■ Description of the task ■
One number, and no other words, should make up the answer: how many lines of the listing contain the string "agent".

■ Data supplied ■
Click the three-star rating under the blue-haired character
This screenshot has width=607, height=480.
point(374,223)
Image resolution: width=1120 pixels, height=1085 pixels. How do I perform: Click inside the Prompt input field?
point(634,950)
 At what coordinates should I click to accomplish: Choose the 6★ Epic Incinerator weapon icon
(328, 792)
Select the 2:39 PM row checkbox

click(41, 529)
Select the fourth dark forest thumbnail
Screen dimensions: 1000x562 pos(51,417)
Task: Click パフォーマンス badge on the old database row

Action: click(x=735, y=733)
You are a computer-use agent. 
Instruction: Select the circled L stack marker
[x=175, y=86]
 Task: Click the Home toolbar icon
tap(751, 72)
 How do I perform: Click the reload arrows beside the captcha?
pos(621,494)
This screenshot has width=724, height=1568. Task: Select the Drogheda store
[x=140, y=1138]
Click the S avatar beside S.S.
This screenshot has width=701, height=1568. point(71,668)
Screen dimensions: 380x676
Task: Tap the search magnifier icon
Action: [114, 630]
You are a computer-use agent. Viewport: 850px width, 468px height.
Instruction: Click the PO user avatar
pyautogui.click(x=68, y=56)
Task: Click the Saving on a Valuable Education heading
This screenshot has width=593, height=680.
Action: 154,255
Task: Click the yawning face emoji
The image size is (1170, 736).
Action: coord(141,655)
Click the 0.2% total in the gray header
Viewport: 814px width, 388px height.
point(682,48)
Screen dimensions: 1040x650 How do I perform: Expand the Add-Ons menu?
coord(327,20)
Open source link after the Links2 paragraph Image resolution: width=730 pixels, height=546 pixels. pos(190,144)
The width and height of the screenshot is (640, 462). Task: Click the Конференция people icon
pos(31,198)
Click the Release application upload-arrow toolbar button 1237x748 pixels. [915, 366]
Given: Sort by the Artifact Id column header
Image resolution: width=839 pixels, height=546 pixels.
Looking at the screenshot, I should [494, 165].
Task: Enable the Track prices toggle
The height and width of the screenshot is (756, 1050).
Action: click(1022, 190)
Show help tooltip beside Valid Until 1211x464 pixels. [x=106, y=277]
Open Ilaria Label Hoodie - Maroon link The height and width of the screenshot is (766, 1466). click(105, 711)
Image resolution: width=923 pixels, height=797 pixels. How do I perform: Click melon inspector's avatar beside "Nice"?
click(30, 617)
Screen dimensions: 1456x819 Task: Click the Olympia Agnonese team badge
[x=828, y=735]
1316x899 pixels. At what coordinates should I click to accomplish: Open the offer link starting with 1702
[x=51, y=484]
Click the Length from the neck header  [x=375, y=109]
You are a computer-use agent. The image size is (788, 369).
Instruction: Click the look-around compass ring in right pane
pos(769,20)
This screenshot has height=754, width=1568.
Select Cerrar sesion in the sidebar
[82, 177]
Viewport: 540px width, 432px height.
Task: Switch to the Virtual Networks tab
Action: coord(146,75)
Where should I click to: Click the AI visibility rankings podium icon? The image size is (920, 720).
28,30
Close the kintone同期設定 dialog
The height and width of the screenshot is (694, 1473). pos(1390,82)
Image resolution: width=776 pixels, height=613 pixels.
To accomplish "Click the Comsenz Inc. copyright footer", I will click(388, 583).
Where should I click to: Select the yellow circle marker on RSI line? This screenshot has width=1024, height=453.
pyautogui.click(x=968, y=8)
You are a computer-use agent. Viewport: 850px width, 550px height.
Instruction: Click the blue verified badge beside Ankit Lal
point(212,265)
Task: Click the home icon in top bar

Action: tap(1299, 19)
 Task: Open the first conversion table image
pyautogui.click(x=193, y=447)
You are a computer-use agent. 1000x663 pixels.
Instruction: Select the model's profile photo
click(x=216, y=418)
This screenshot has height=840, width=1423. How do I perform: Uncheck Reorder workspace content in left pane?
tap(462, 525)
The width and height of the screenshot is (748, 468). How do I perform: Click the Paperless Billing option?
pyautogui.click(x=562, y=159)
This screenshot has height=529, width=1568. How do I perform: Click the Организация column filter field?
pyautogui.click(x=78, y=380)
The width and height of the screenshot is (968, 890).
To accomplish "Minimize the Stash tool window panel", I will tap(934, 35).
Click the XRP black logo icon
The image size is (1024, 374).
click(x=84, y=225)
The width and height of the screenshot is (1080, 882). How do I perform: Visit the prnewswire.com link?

■ Exercise result ■
5